Well, it happened. Kinder Morgan (KMI) bowed to the inevitable and slashed its dividend by 75% after hours on Tuesday.

Interestingly, KMI stock popped on Wednesday, as investors seemed genuinely relieved that the uncertainty surrounding the stock is finally over.

Normally, I would run away screaming from a stock that had just slashed its dividend by 75% because that is a sure sign of financial distress. But what we have in Kinder Morgan is less a matter of a company in peril and more a case of a company restructuring how it is financed.

Kinder Morgan is not an MLP, but it essentially operates and finances itself like one. And in the standard MLP formula, the vast majority of free cash flow gets paid out as dividends (“distributions” in MLP parlance). Growth projects are funded by issuing new shares or new debt. This is because of the quirks in the tax code that force MLPs to distribute the vast majority of their earnings to shareholders, but a side effect is that it effectively gives Mr. Market a “vote” on each major new growth initiative.

It was a fine system that served the midstream MLP space well for the better part of two decades… right until it didn’t. With market sentiment towards all things related to energy souring – and with Kinder Morgan already highly leveraged – Mr. Market voted a resounding “No.”

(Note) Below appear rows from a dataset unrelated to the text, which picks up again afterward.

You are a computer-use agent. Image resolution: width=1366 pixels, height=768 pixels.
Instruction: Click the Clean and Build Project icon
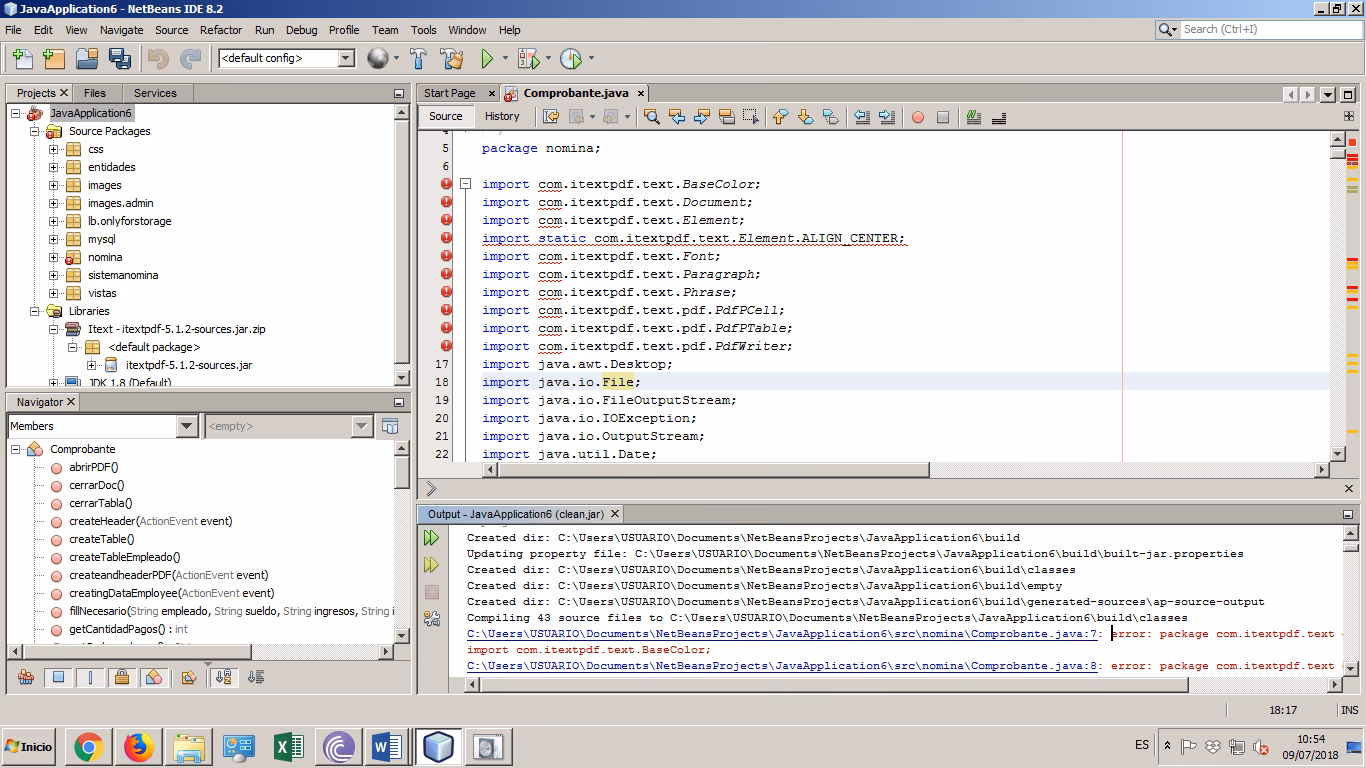[x=451, y=59]
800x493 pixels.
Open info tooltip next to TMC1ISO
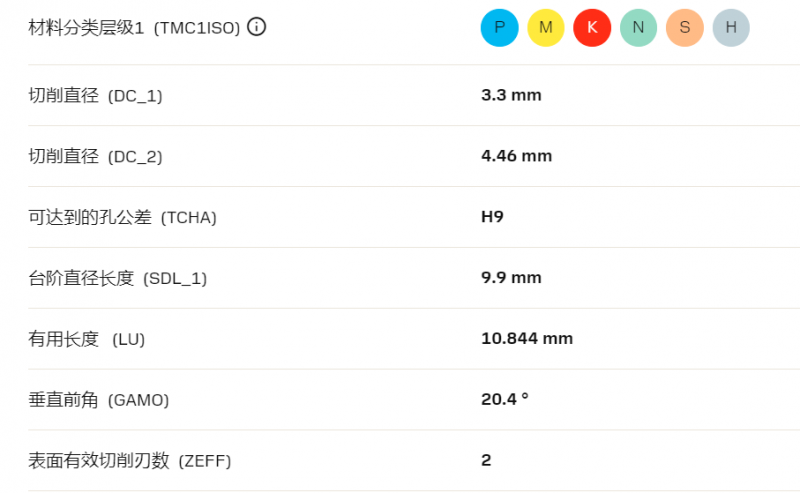tap(257, 27)
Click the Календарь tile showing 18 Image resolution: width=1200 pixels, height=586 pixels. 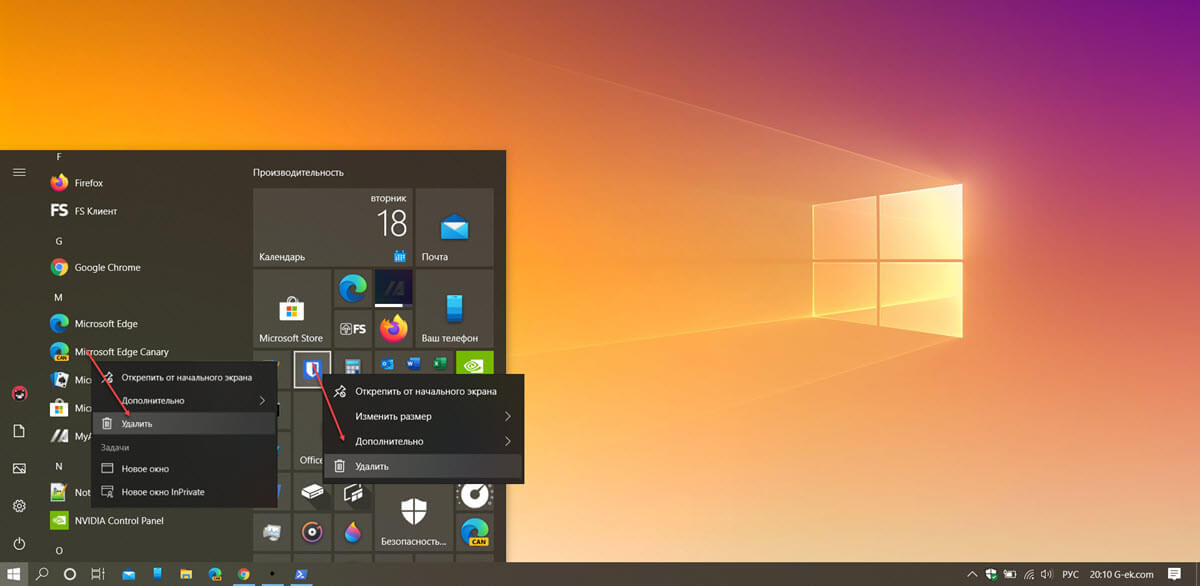pos(332,227)
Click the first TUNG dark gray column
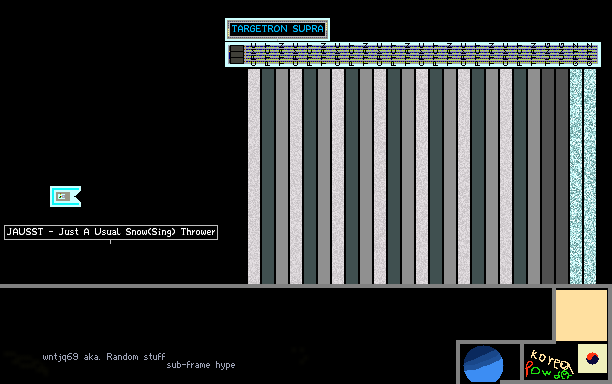 pyautogui.click(x=548, y=176)
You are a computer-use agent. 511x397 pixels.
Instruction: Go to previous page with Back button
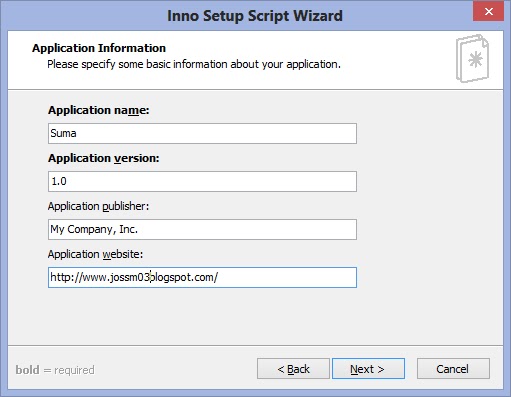click(x=293, y=369)
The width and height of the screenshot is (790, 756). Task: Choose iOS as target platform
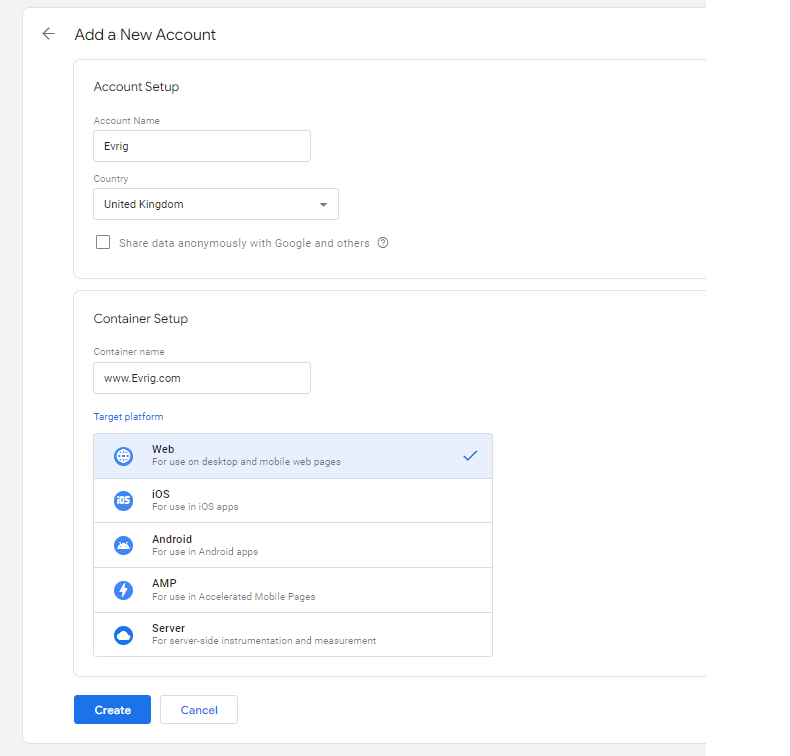point(292,500)
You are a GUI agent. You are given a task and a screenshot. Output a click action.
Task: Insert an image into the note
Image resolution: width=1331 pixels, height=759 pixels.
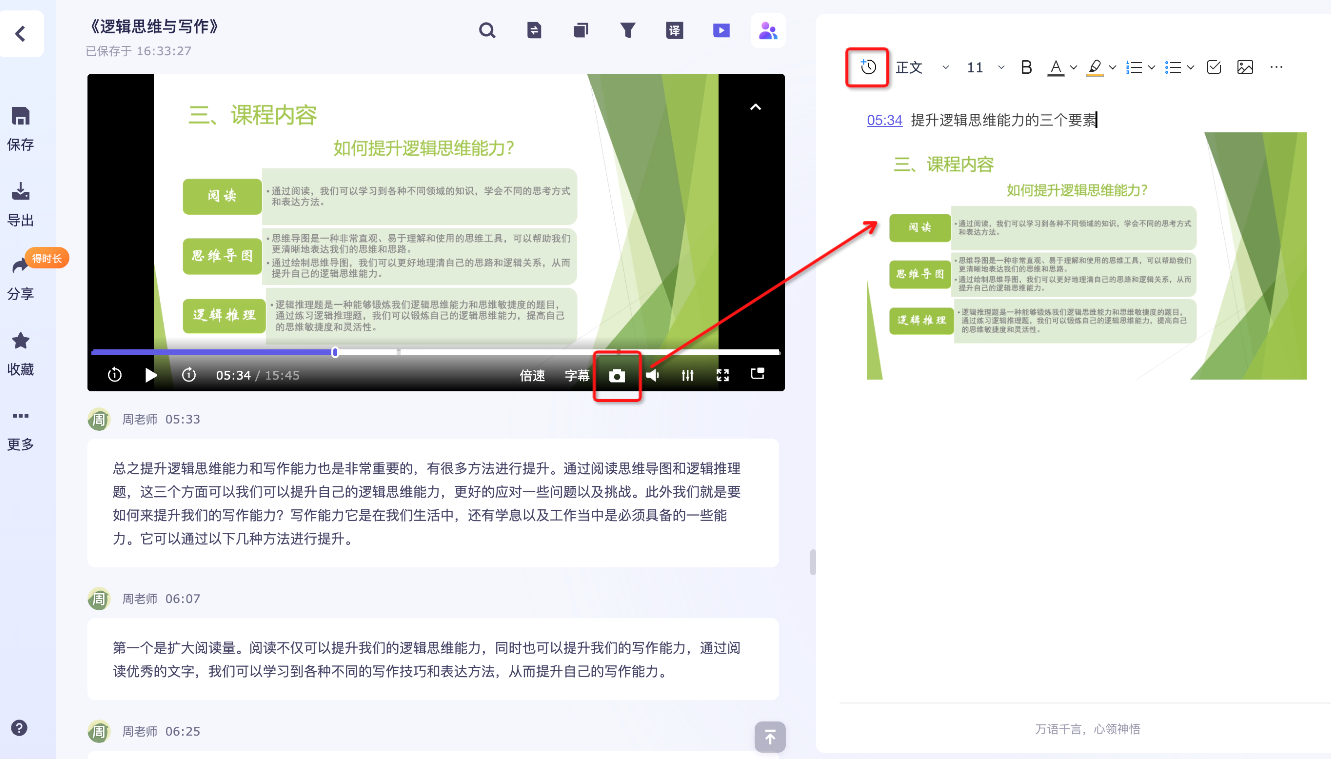[x=1245, y=67]
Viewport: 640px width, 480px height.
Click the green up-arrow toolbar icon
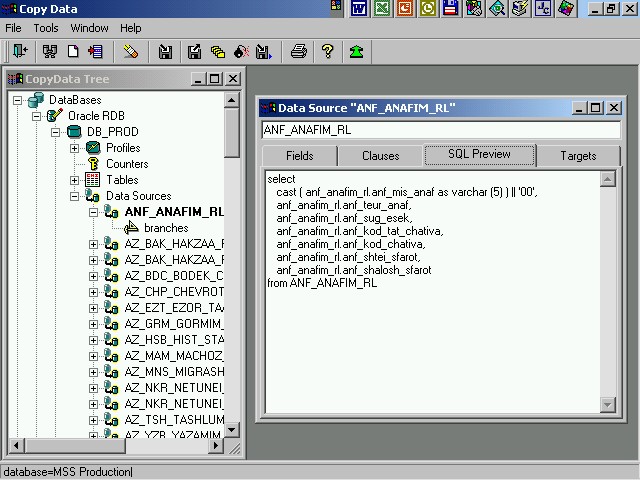coord(356,52)
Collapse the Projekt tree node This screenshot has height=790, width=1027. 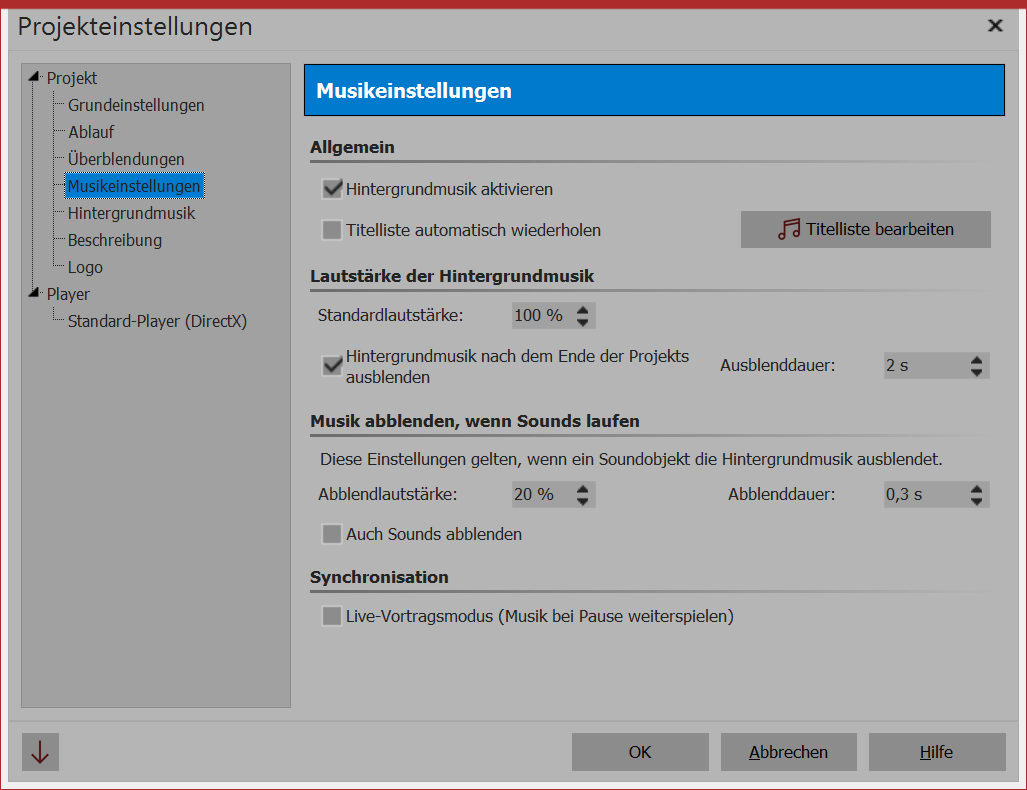click(x=35, y=78)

I should be clear on something here. I’m not a believer in market efficiency, nor do I believe that the all-knowing, god-like market “predicted” a dividend cut at KMI. I believe it is far more accurate to say that markets create self-fulfilling prophecies. Becausethe market had already pushed the stock down, it all but forced Kinder Morgan to cut its dividend.

In the case of Kinder Morgan, we do not have a company in distress. We have a healthy company with an impressive cross-continental network of essential pipelines that is now in the process of reorganizing the way it is financed. The market has decided that it no longer likes the traditional MLP funding model, so Kinder Morgan is transitioning into more of a typical corporate model in which new growth projects are financed with retained earnings.